__Activities__.
#1 In the abstract on listening effort and fatigue, what do people with more hearing problems have lower levels of?
#2 Write the next part of the abstract on listening effort and fatigue, picking up after its last sentence.

__Document excerpt__.
######
P38Session 2 (Friday 13 January 2023, 09:00-11:00)Pupillometry and listening efforts
Repeated effortful listening may be associated with higher levels of experienced fatigue in hearing-impaired listeners compared to their normal-hearing peers. Furthermore, such hearing-related fatigue may include restrictions in engagement in work and withdrawal from major social roles. Mental fatigue resulting from effortful listening is taxing for the attention and cognitive resources required to understand speech. The increased allocation of cognitive resources associated with this heightened 'effort' may also negatively impact their ability to perform other mental operations.
A balance of parasympathetic and sympathetic nervous system activity might explain this effect. People with more hearing problems have lower levels of parasympathetic activity. They thus had a poorer ability to 'unwind' or recover from the stress related to their long-lasting hearing problem.
######
__Source information__.
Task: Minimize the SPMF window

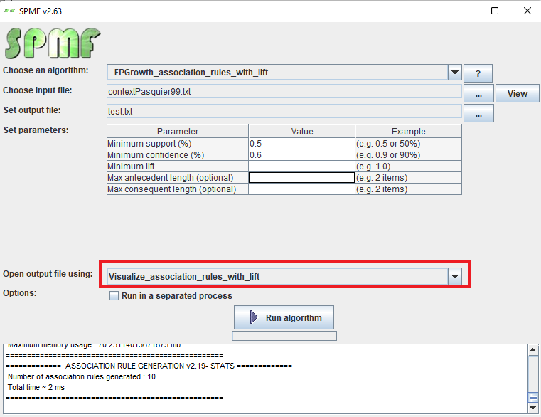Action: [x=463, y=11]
######
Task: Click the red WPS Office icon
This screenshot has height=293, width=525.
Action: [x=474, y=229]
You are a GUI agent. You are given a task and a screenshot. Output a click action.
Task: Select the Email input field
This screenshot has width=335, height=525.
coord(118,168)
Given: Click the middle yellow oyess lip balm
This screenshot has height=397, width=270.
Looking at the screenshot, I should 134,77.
######
__Answers by task__.
#1 Parasympathetic activity.

#2
The degradation of spectral resolution and increased listening effort to understand speech was correlated with pupil diameter. Pupil response reflects the mechanism where the allocation of cognitive resources decreases as a function of speech intelligibility. Previous results suggest that the pupil response reflects the storage of the information (for rehearsal) and the demand for explicit processes. Therefore, the pupil response might be related to working memory processes. An index of listening effort could complement current clinical assessment tools such as pure-tone audiometry and speech-in-noise tests.
Overall, the 'tonic' pupil size reflects the general arousal level of the participants. Moreover, the phasic changes in pupil size react to the stimuli index of cognitive or emotional processes. Therefore, an alternative interpretation of the current results is that the more significant pupil response at lower intelligibility levels reflected an emotional response (e.g., increased anxiety or stress) to the greater task difficulty. The pupil diameter follows an inverted U - shaped curve in relation to listening comprehension across a wide range of signal-to-noise ratio efforts. The most prominent pupil dilation occurs when the intelligibility is around 50% correct performance.
The results indicate a more significant effect of parasympathetic inhibition on the pupil dilation response of listeners with better hearing acuity and a relatively high parasympathetic activity in those with worse hearing acuity. Nevertheless, they failed to explain such differences, and there is a need for more research into this topic.